Симонини страдал, как будто его обокрали. Он тоже стащил свой сюжет про иезуитов у Эжена Сю. Но никто не знал этого. Симонини собирался тихо использовать для других целей этот сюжет. Как тут оказывается, что Жоли прикарманил его и преобразовал, если можно так выразиться, в общественное достояние.

Подумав, Симонини утешился. Книга Жоли из обращения изъята. Один из считанных оставшихся экземпляров принадлежит лично ему. Жоли еще просидит некоторое количество лет. И если Симонини даже вообще перепишет полностью его текст, вставив на место основного заговорщика, ну, например, Кавура или прусскую канцелярию, никто и не поймет, что откуда взято. Даже Лагранж не додумается. Самое большее, Лагранж тем сильней поверит в новый документ, что нечто подобное он уже встречал. Специальные службы всех на свете государств верят только тому, что уже где-то слышали раньше, и отбраковывают любую новость, если она слишком новаторская. Поэтому все в порядке. Ситуация внушала полное спокойствие. Ему известен рассказ Жоли, а всем другим этот рассказ неизвестен. Известен еще какому-то Лакруа, вскользь названному Лагранжем. Лакруа — единственный, кого хватило прочесть «Диалоги» целиком. Устранить Лакруа — и дело обделано.

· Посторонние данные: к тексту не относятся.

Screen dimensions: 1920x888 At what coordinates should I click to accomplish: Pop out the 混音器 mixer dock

Вообще-то можно было уже покидать Сент-Пелажи. Он сердечно, как брат, облобызал Жоли. Тот был растроган и шепнул: — Одна любезность, которую вы можете оказать. Мой друг Гэдон, вероятно, не знает, куда я исчез. Он бы мог мне время от времени передавать продукты. Что-нибудь переносимое для желудка. А то от их баланды у меня изжога и понос.

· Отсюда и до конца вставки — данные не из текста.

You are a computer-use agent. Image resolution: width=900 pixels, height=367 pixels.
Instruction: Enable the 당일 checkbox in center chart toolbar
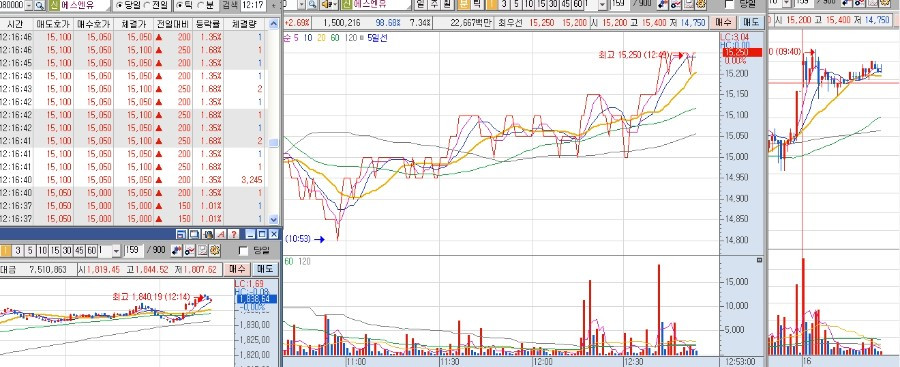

Гэдона, продолжал Жоли, нетрудно найти в книжном магазине на улице де Бон, в магазине мадемуазель Эме Бек, где собираются наследники Фурье, члены «секты фаланстера». Насколько понимал Симонини, это были такие социалисты, стремившиеся переделать человеческий род, но не помышлявшие о революции, за что их презирали и коммунисты и консерваторы. Книжный магазин старой девы Бек был вольной гаванью для всех республиканцев, для всех противников империи. Собирались они там вполне свободно. Полиция полагала, что фурьеристы не опасны и для мухи. Покинув тюрьму, Симонини со всех ног полетел докладываться Лагранжу. Он не желал вредить Жоли. Тот в своем донкихотстве вызывал почти что жалость.

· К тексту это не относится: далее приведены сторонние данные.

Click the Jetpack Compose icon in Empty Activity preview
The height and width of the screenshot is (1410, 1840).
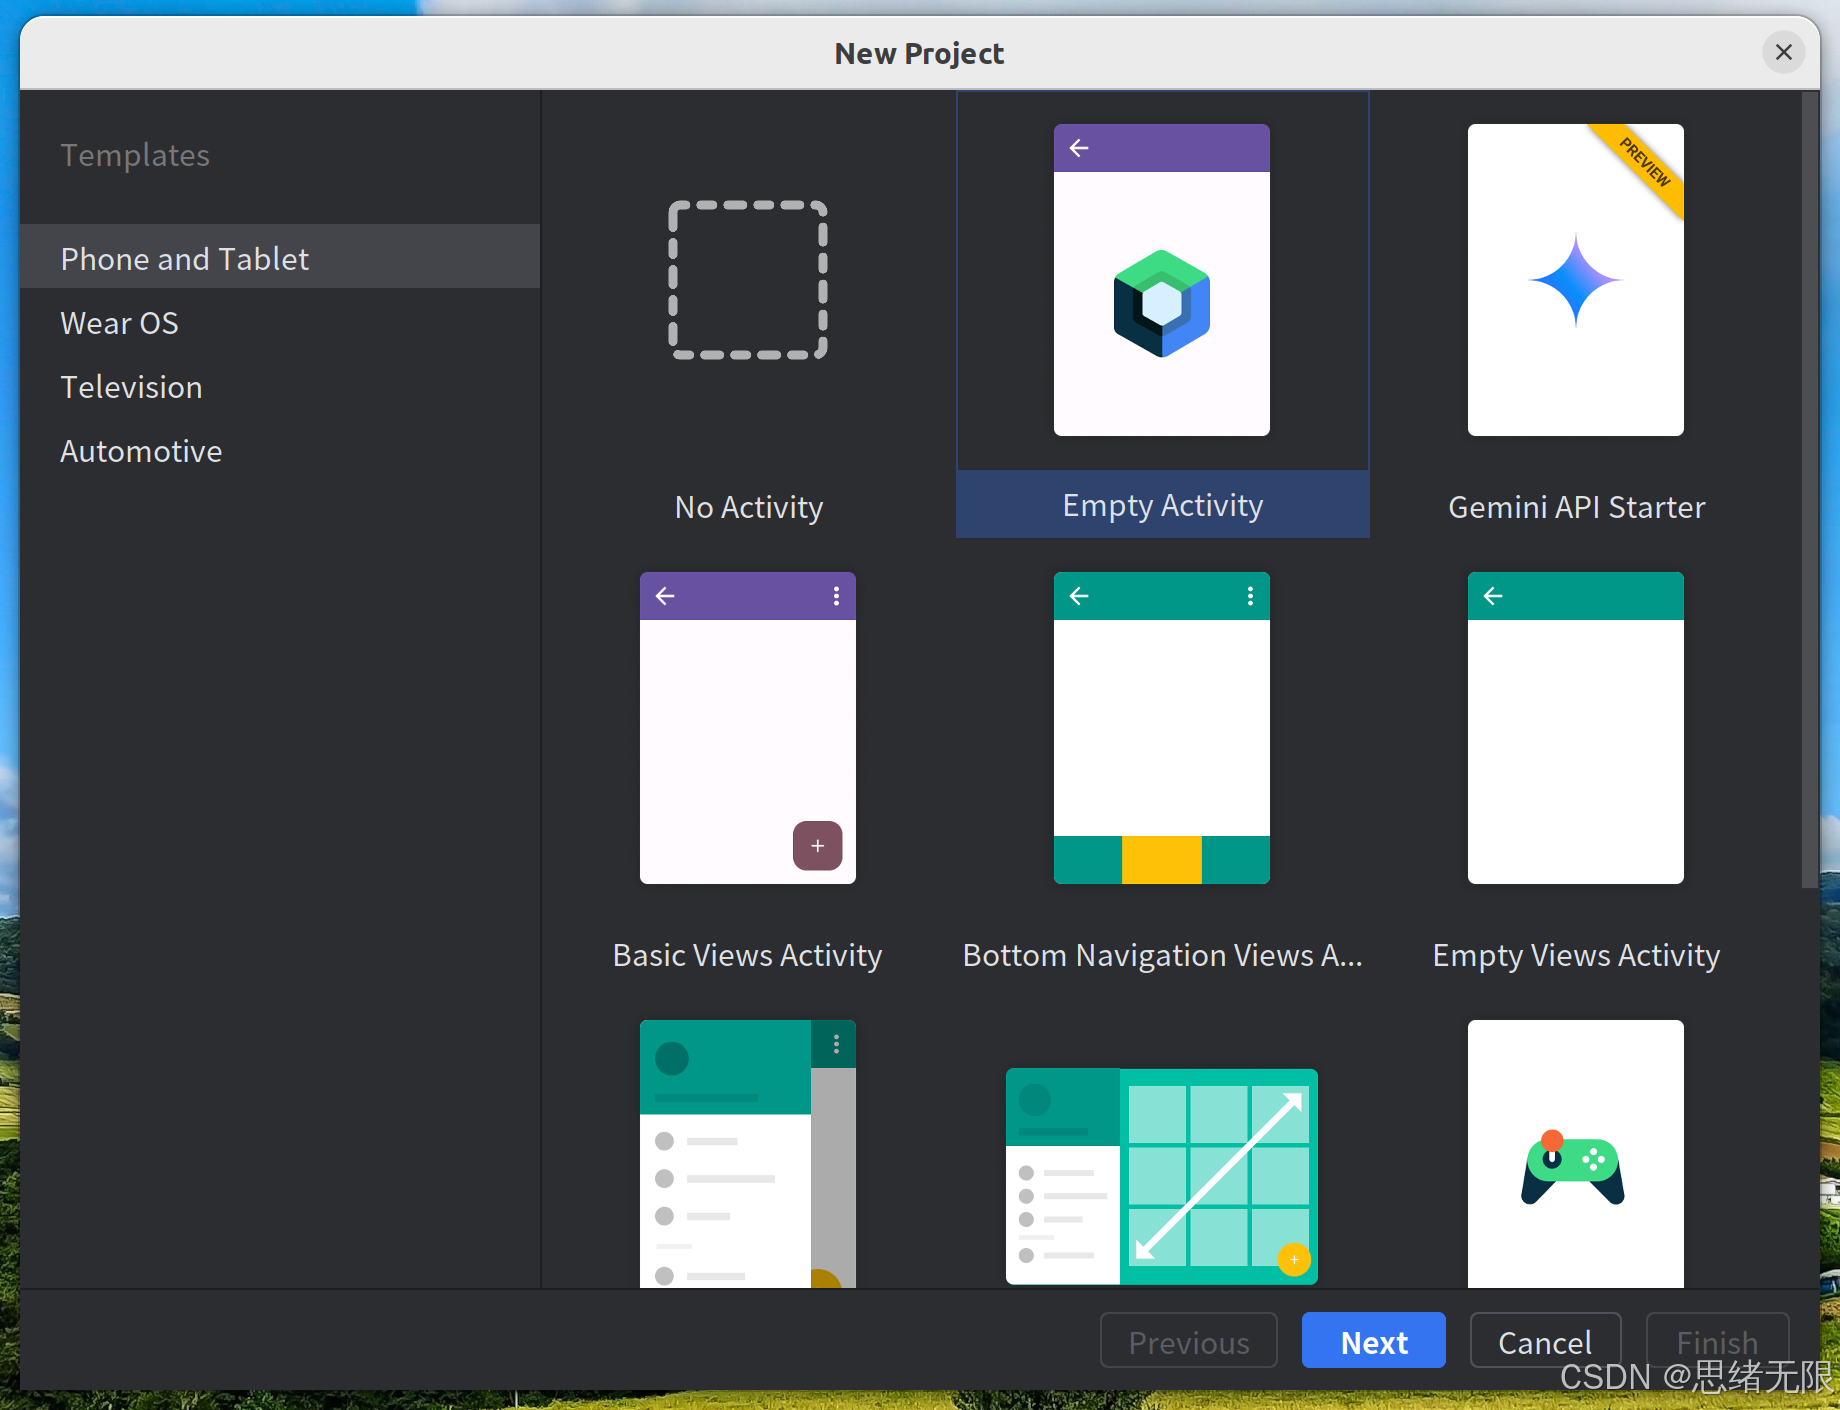click(x=1161, y=301)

— Господин Лагранж, наш малый обыкновенный простяга, хотел прославиться, попал впросак. По моему ощущению, он и писать-то бы не взялся, если бы кто-то из ваших не надоумил. Увы, настрополил его как раз Лакруа, который, как вам верилось, прочел книгу и сделал резюме. А на самом деле, можно пошутить так: прочел книгу еще до ее создания. Я даже не исключил бы, что Лакруа сам озаботился ее напечатанием в Брюсселе. Зачем ему это занадобилось, не спрашивайте.

— А по указке из-за рубежа! Возможно, из Пруссии. Подгадить тут нам, французам. Меня это не удивляет.

— Как, прусский агент в таком отделе, как ваш отдел? Граничит с невероятным.